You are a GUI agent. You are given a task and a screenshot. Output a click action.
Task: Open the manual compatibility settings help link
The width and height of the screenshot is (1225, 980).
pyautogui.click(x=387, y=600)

* * *

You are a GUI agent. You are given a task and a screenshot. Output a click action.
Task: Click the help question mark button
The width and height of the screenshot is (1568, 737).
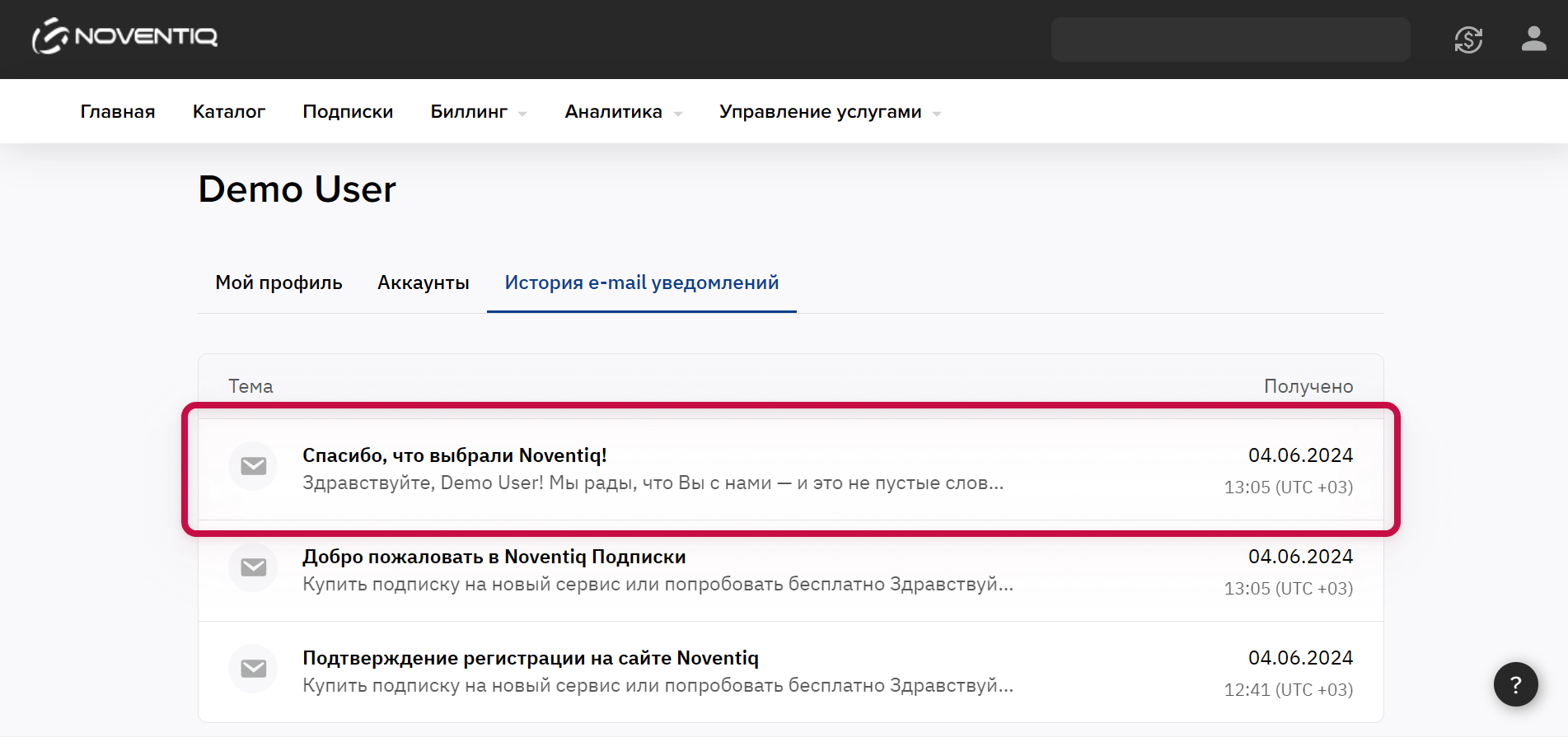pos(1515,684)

**EXERCISE GOAL**
Gather every line of the items above that contains the word "screenshot".

**THE RESPONSE**
You are a GUI agent. You are given a task and a screenshot. Output a click action.
The width and height of the screenshot is (1225, 980).
You are a GUI agent. You are given a task and a screenshot. Output a click action.
The width and height of the screenshot is (1568, 737).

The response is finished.